Nicolas werd er doodmoe van dat zijn gevoelens voortdurend alle kanten op gingen. Maar nu hij eenmaal in de barokke biechtstoel zat en er geen weg terug was, voelde hij hoe zijn lichaam zich ontspande en de vermoeidheid even plaatsmaakte voor iets lichters, iets aangenaams.
De priester keek hem uitnodigend aan. Nicolas slikte en keek weg, hij had een fluwelen gordijn verwacht. Zijn keel voelde droog als karton van de hostie die hij zojuist had ontvangen, of was het toch van de opwinding? Daar gaan we dan, dacht hij. De eerste zonde die hij hakkelend opbiechtte was dat hij nog nooit van zijn leven had gebiecht. Pas sinds hij als immigrant naar Polen was gekomen en zich steeds meer Pool was gaan voelen, was hij gaan leven naar de katholieke leer, vertelde hij aan de imposante figuur in de zwarte soutane. Nicolas vond het lastig de priester in zijn ogen te kijken, dus concentreerde hij zich op het smetteloos witte priesterboord dat strak om zijn hals zat.

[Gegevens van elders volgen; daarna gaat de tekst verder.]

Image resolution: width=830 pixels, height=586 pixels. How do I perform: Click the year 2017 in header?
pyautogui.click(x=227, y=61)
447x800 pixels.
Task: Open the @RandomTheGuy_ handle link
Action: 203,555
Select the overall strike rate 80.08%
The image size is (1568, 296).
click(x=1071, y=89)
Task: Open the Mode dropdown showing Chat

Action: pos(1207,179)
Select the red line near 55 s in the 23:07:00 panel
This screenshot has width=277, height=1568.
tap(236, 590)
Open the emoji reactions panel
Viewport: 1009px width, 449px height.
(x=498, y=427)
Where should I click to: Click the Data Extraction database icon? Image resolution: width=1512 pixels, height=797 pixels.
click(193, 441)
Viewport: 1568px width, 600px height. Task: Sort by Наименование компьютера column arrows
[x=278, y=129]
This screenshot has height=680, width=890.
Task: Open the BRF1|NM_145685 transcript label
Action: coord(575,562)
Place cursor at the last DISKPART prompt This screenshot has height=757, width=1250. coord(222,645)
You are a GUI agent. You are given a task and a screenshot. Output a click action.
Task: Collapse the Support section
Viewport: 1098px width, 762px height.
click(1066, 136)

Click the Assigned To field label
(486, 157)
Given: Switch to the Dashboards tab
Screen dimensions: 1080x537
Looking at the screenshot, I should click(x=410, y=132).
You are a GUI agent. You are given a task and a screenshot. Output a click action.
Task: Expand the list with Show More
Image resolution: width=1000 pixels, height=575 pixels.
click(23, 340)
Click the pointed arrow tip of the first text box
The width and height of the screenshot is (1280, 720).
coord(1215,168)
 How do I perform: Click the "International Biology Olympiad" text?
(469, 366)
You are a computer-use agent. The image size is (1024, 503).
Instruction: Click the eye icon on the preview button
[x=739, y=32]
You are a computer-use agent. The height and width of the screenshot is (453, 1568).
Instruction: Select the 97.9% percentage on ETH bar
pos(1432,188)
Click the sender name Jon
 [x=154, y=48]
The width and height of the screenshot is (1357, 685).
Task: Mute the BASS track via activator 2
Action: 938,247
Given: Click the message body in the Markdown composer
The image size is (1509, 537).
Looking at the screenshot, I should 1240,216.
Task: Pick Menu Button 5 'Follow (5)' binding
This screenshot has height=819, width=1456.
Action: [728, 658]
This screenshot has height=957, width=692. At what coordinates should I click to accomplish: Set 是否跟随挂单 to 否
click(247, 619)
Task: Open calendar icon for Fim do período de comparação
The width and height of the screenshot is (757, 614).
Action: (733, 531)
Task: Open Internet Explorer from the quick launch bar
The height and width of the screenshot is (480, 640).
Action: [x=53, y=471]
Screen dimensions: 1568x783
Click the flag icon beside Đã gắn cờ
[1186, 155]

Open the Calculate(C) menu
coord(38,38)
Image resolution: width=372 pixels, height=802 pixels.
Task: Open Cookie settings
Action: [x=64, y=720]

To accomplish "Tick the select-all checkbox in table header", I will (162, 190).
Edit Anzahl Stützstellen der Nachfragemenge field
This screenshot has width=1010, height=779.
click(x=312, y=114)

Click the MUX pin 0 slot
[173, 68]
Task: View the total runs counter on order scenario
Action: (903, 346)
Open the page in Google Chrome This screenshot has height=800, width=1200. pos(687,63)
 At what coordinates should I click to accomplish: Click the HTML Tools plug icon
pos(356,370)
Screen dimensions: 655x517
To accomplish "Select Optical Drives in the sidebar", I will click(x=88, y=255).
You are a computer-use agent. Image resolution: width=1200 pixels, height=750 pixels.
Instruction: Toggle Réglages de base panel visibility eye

Meer dan ooit in zijn leven had Nicolas nu de barmhartigheid van God nodig. Er gebeurden dingen waar hij geen controle over had en als hij ergens behoefte aan had, dan was het controle, zekerheid en rust. Isabel en hij waren zo uit elkaar gegroeid dat ze als gezin in een negatieve spiraal waren terechtgekomen en Nicolas had geen idee meer hoe ze er zonder hulp moesten uit komen. Onbewust had hij Isabel en de kinderen steeds meer van zich vervreemd en was hij gevoelens gaan koesteren voor een andere vrouw, voor Tekla, die lieve, trouwe Tekla. Hij had zijn geheim tot nog toe zorgvuldig bewaard.
Met trillende stem vervolgde Nicolas zijn verhaal: 'Vader, vergeef mij, want ik heb gezondigd. De huwelijkse belofte, ik heb haar geschonden. Mijn vrouw en ik, we zijn uit elkaar gegroeid.'
'Soms verstrijken er jaren binnen een huwelijk voor je elkaar weer vindt,' zei de priester. 'Eenzaamheid en verbinding liggen dicht bij elkaar. Weet dat je altijd de draad weer kunt oppakken, mijn zoon.' Zijn toon was zalvend. Dat de priester met zijn standaardrepertoire begon, bracht Nicolas heel even van zijn a propos, maar hij besloot door te zetten.
'U begrijpt het niet. Er is geen sprake van een draad die kan worden opgepakt, de draad vertoonde slijtageplekken, maar nu is hij gebroken.'
'Een knoop,' zei de priester, 'met een beetje goede wil kun je de delen aan elkaar knopen?'
'Misschien,' zei Nicolas, 'maar een knoop is altijd een tijdelijke oplossing, het blijft een zwakke plek.'
De priester kuchte droogjes en Nicolas realiseerde zich dat hij wartaal sprak. Knopen een zwakke plek, kom daar maar eens mee aan bij een zeeman, dacht hij. 'Tegen de spanningen die wij ondervinden, is geen huwelijk bestand, eerwaarde. Het gaat niet meer. We staan elkaar nog net niet naar het leven, maar Isabel en ik, we halen het slechtste in elkaar naar boven,' zei Nicolas.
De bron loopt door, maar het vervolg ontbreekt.